Go over the data and copy out each line with "chevron" in it.

==========

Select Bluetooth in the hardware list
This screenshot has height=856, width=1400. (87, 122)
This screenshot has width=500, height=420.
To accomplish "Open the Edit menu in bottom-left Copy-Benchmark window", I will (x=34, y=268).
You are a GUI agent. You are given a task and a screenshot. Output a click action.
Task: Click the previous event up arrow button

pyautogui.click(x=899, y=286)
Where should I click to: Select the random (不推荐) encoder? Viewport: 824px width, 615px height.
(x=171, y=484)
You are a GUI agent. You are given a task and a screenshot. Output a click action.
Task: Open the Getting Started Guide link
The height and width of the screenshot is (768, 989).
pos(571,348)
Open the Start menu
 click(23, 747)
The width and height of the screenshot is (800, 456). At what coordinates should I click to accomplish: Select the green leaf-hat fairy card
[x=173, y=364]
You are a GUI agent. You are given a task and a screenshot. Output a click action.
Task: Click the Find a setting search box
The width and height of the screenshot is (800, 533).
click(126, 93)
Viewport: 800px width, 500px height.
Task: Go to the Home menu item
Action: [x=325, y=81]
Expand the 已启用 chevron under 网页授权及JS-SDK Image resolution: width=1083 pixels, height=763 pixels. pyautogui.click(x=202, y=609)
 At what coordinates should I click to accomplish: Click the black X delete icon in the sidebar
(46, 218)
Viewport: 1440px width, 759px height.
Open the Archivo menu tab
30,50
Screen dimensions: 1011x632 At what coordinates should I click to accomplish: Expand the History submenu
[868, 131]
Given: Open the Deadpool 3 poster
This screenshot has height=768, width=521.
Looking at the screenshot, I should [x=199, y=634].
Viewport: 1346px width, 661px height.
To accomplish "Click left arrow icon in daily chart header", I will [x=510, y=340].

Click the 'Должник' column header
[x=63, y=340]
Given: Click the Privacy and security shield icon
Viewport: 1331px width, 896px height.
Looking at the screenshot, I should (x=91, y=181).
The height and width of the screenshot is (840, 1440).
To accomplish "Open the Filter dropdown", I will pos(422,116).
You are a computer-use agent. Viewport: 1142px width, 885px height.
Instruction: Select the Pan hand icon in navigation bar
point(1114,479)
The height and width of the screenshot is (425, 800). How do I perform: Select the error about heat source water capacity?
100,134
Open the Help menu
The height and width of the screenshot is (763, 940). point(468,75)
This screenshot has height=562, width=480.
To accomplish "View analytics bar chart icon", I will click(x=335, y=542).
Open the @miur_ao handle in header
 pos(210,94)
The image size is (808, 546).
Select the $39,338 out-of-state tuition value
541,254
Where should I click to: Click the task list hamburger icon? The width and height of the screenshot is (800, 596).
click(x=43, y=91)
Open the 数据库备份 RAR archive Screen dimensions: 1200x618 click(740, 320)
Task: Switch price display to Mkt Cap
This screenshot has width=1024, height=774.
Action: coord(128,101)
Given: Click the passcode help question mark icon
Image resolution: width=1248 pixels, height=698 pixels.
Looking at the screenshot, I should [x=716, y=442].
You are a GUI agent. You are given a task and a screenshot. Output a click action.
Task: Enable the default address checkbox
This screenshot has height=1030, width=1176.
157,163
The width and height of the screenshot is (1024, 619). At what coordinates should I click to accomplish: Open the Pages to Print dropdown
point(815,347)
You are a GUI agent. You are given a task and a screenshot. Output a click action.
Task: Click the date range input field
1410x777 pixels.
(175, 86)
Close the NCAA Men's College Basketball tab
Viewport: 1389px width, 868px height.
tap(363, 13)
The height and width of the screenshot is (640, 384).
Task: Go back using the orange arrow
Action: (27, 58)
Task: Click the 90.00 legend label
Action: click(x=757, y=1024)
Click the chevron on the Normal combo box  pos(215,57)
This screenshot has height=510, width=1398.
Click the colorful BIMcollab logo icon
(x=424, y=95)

==========

(Response for this exercise):
Expand the 已启用 chevron under 网页授权及JS-SDK Image resolution: width=1083 pixels, height=763 pixels. pyautogui.click(x=202, y=609)
Click the chevron on the Normal combo box  pos(215,57)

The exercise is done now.